A second, practical application considers the negative impact of being employed. During studies. Combining income data (from the tax office) with data on education, one can compute, e.g., the probability of a studen dropping out if she is employed from her second year.
Traditionally, this requires approval from data protection agencies however, even if permission is given, this can be to anonymized data, which can lead to data loss. An actual example of 76-98% is given for the scenario. However, when using MPC this is not an issue, since the agency allows using non-anonymized data in this case.
A large set of statistical functions have been implemented.

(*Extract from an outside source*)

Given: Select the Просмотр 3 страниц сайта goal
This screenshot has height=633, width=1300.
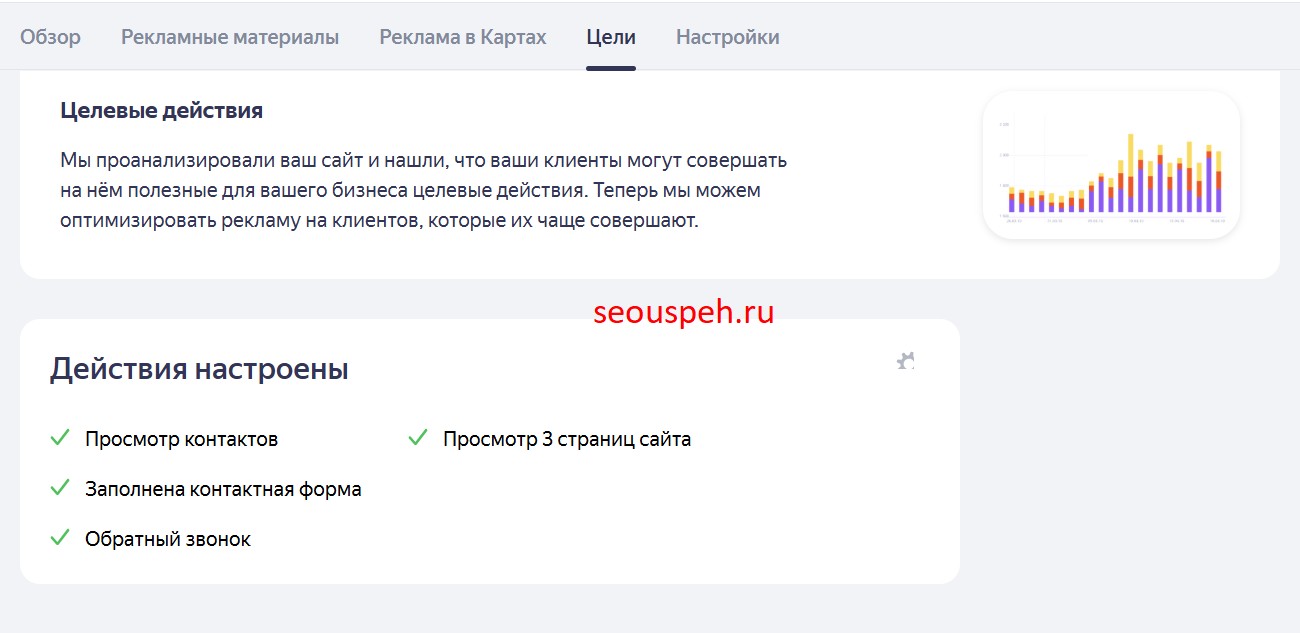Looking at the screenshot, I should tap(567, 439).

The background is interviews with various domain experts — when questions “what functions are interesting?”, the typical reply was “Statistics!”
Third Session: Server-Aided MPC
PartialGC: a system for saving and reusing intermediate garbled circuit values
This work consisted of trying to come up with ways of reusing intermediate values in garbled circuits. This included transforming output wires from the first circuit into input wires of later circuits using these values. A scheme was proposed for doing this transformation and also a way of checking that this was indeed done correctly so no cheating occurs.
Next the actual evaluation is outsourced to a high performance cloud server using same techniques as in the work of “Secure Outsourced Garbled Circuit Evaluation for Mobile Devices” by Henry Carter, Benjamin Mood, Patrick Traynor, and Kevin Butler from Usenix 13′.
Finally comparison from previous schemes were presented and this scheme achieved speedups of 8.7x, 15x, 23x speedup for 64 circuits and 11x, 19x, 32x speedup for 128 circuits for 64, 128, 256 keysize.
Whitewash: Outsourcing Garbled Circuit Generation for Mobile Devices
Mobile devices are present in every moment of our lives: accessing emails, instant messaging, social networks, etc. Hence, it is interesting to consider running secure computation applications in such devices. However, computational resources in mobile devices are seriously constrained, making it impractical to have them run current protocols for secure computation, such as garbled circuit based protocols.
The goal of Whitewash is to enable two smartphone users to securely compute functions using garbled circuits with the help of a remote “cloud”. To achieve this goal, smartphones outsource circuit generation to a cloud provider in such a way that no information about the inputs or outputs is leaked. The scheme also outsource the necessary oblivious transfer steps that might overload a smartphone’s resources.
Basically, the mobile device exchanges random seeds with the cloud, who then uses it to generate garbled circuits. The mobile device, the cloud and the second party involved in the computation then commit to their inputs and information used to verify the correctness of the final computation results later on. Throughout the computation, the data is protected by “blinding keys”, which are used in the end to retrieve the output.
As for efficiency improvements, the highlights are: no OT nor consistency checks performed by the mobile device and strong resistance against collusion by the mobile device and the cloud, as well as collusion by the other party and the cloud. Such improvements are verified through comparisons with previous protocols evaluating circuits for hamming distance, matrix multiplication and RSA on standard smartphones. The results show exciting improvements in runtime. Moreover, the results show that OT accounts for most of the computational effort involved.